Officials at the European Commission
in Brussels said the outage showed the vulnerability
of the 25-nation EU without proper management of
energy transmissions across national boundaries.
"Events in one part of Europe impact on other parts
and once again confirm the need for a proper European
energy policy," EU Energy Commissioner Andris Piebalgs
said in a statement.
"Whilst these blackouts lasted for relatively short
periods of time, they are unacceptable."
Piebalgs said he would soon meet with national energy
regulators "to draw the lessons of this blackout,"
according to EU spokesman Ferran Tarradellas Espuny.
The EU commission had already planned to unveil
a major energy security plan in January, and Tarradellas
Espuny said the weekend blackout added urgency to
the need for grid operators to develop binding and
uniform network security standards.
"Networks are not isolated.

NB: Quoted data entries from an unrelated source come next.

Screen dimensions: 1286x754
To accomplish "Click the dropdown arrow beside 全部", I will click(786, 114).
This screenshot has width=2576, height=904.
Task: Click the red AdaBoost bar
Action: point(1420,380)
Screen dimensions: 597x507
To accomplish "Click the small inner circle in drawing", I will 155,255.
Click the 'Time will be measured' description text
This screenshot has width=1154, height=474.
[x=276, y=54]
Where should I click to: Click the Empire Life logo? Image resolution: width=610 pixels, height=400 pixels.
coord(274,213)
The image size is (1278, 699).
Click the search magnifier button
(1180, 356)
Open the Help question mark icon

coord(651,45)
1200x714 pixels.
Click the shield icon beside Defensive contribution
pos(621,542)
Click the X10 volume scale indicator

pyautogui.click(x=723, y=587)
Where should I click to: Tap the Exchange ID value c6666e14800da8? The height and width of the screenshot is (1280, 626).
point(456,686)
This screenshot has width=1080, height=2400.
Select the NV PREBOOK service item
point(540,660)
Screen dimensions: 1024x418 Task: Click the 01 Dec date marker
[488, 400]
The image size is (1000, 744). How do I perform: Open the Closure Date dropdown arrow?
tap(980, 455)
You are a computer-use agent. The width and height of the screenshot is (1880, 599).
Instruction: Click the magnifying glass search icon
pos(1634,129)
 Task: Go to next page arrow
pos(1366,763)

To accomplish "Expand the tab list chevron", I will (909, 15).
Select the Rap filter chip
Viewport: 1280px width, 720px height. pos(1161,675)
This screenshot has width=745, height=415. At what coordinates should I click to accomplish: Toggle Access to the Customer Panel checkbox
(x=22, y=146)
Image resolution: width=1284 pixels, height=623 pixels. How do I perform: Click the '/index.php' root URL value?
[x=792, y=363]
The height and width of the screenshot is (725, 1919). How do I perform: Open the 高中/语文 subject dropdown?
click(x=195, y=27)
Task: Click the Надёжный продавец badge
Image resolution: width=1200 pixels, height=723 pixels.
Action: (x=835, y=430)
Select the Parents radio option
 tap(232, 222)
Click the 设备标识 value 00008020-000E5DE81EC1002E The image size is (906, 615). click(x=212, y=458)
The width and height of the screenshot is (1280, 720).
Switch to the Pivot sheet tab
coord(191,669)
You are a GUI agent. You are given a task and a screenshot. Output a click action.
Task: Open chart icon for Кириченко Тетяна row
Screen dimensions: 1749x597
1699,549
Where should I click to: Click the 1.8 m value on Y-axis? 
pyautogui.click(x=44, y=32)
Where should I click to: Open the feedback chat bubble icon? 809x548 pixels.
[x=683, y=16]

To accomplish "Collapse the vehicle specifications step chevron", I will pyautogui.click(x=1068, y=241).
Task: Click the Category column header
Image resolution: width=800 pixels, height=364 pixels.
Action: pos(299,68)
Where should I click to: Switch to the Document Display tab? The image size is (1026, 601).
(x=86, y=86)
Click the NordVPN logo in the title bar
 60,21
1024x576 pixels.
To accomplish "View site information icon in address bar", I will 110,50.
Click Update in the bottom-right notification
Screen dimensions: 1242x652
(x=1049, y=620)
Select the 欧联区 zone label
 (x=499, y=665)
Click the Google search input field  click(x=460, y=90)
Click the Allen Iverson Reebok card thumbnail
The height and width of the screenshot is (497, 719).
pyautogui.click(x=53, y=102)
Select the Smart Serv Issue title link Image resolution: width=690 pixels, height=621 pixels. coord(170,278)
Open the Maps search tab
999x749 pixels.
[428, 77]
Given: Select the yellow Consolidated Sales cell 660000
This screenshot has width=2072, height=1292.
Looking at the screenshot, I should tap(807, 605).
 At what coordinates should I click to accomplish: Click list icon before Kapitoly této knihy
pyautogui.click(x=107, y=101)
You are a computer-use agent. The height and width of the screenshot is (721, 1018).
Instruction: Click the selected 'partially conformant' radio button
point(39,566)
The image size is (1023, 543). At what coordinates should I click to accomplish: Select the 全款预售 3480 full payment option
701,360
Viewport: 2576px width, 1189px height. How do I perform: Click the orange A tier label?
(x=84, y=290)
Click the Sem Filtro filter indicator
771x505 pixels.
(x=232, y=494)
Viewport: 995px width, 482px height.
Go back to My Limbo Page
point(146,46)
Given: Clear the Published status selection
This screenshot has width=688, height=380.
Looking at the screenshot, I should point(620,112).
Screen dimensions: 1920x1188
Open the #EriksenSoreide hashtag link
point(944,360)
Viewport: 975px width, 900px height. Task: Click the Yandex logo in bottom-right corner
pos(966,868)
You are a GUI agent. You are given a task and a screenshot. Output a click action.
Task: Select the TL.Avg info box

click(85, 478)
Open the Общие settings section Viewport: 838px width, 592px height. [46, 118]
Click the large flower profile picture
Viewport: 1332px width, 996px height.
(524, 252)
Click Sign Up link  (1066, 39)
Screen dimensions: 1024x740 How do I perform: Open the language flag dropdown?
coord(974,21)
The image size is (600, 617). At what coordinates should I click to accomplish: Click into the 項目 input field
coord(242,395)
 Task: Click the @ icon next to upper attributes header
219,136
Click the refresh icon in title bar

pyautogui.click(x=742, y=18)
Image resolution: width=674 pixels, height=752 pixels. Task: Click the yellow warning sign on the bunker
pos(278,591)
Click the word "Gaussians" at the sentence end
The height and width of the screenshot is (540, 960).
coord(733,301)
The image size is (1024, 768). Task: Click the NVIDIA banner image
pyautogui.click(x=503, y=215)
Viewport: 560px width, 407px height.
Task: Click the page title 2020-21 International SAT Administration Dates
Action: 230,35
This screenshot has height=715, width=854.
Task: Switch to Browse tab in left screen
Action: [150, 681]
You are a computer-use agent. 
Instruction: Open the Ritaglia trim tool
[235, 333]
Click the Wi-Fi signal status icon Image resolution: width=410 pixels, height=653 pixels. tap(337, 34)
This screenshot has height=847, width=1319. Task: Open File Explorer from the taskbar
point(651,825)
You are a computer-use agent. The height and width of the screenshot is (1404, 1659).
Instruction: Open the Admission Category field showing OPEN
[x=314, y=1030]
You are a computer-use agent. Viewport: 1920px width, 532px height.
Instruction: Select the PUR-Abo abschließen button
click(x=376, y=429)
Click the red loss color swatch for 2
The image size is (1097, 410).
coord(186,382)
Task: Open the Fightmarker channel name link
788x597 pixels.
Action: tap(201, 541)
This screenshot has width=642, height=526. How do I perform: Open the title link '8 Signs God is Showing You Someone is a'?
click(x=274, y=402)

We have a Europe-wide
network and it has to be managed at a European level,"
he said.
European national leaders including Italian premier
Romano Prodi are also calling for better coordination
of Europe's increasingly interlinked electricity
grids as well as more investment.
French Prime Minister Dominique de Villepin said
Monday that the outage showed the need for a common
EU energy policy -- something Germany has vowed
to pursue when it holds the union's rotating presidency
next year.
German Environment Minister Sigmar Gabriel accused
German power firms of failing to tackle known "bottlenecks"
in their networks. The companies have agreed to
build 530 miles of new transmission lines and "the
investment for that must flow now," Gabriel said
on NDR radio.
But a senior executive with E.On denied that the
blackout revealed a lack of investment.
"The networks are in good condition and are constantly
maintained. We are investing in these networks,"
Klaus-Dieter Maubach said on Germany's ZDF television.
Maubach said E.On would spend $3.6 billion in the
coming years to improve and expand its electricity
networks.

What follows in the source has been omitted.